In recent years, social media has enabled the ‘self-care’ message to manifest in the form of ‘hygge’ (the danish lifestyle trend), pampering face-masks and #selfcaresunday instagram posts.
However, we at HappyMaven believe that self care is not only the practice of indulging in one-off activities during our precious and limited personal time, self care should be embedded in everyday behaviour and closely connected to workplace culture.
What is Self Care?
The Self Care Forum’s definition of Self Care is:
The actions that individuals take for themselves, on behalf of and with others in order to develop, protect, maintain and improve their health, wellbeing or wellness.
Essentially, understanding and practicing everyday self care gives people greater control of their own health and encourages healthy behaviours that help prevent ill health in the long-term.
How can you practice Self Care?
Self care can be measured on a continuum, from pure self care, the sole responsibility of the individual, for example; making everyday choices to live a healthier life such as being hygienic, eating healthily and exercising regularly. The other end of the continuum is pure medical care, which is the sole responsibility of medical professionals.

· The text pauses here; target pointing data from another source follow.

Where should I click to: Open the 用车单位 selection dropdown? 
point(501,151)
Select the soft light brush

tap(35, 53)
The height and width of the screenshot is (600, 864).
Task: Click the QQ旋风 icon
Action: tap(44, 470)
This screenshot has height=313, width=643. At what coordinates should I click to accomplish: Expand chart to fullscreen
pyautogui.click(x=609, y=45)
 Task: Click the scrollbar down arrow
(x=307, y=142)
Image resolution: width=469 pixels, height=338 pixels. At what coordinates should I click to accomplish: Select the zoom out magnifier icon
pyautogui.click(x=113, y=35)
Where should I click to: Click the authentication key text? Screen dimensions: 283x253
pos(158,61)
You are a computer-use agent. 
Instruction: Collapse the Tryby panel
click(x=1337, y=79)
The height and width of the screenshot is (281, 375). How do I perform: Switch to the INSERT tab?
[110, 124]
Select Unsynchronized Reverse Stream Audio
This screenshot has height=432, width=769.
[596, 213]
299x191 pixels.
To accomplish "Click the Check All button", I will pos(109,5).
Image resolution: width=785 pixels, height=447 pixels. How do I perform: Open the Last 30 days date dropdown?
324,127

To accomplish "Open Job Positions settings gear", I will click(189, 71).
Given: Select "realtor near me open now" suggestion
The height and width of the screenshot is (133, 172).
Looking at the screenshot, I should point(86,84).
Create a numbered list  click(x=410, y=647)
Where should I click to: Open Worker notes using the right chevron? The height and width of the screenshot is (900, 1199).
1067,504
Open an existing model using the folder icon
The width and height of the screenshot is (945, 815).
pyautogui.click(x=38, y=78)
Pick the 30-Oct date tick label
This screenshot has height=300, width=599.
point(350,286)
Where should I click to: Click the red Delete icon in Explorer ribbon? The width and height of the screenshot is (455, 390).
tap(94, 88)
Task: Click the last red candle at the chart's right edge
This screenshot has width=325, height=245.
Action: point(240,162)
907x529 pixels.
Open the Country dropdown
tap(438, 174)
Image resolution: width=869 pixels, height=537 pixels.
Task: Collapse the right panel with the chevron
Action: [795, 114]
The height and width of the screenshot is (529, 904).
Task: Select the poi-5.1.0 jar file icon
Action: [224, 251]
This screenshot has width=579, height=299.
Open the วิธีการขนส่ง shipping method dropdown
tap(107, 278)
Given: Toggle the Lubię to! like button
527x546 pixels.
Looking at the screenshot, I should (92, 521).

When practicing everyday self care, individuals should consider physical and mental care as equally important factors. Most often, physical self care is routine, inbuilt from childhood such as brushing your teeth, however we need to consciously pay attention to a wider set of criteria, including care of the mind, emotions, relationships and time.
Employment rates are at an all time high in the UK with 76% of adults (16-64) in work, so encouraging self care within these environments seems like a logical place to promote and actively practice self care, leading to stronger morale, more productivity, less stress, and increased motivation amongst employees.
Three ways to practice self care in the workplace
Eat like you mean it
We understand that our working days can be manic and sometimes lunchtime creeps up unexpectedly. We’re all guilty of checking the clock and saying ‘How is it one o’clock already!?” It’s important to respect time to break and eat and look forward to removing ourselves from our desks and screens to enjoy food.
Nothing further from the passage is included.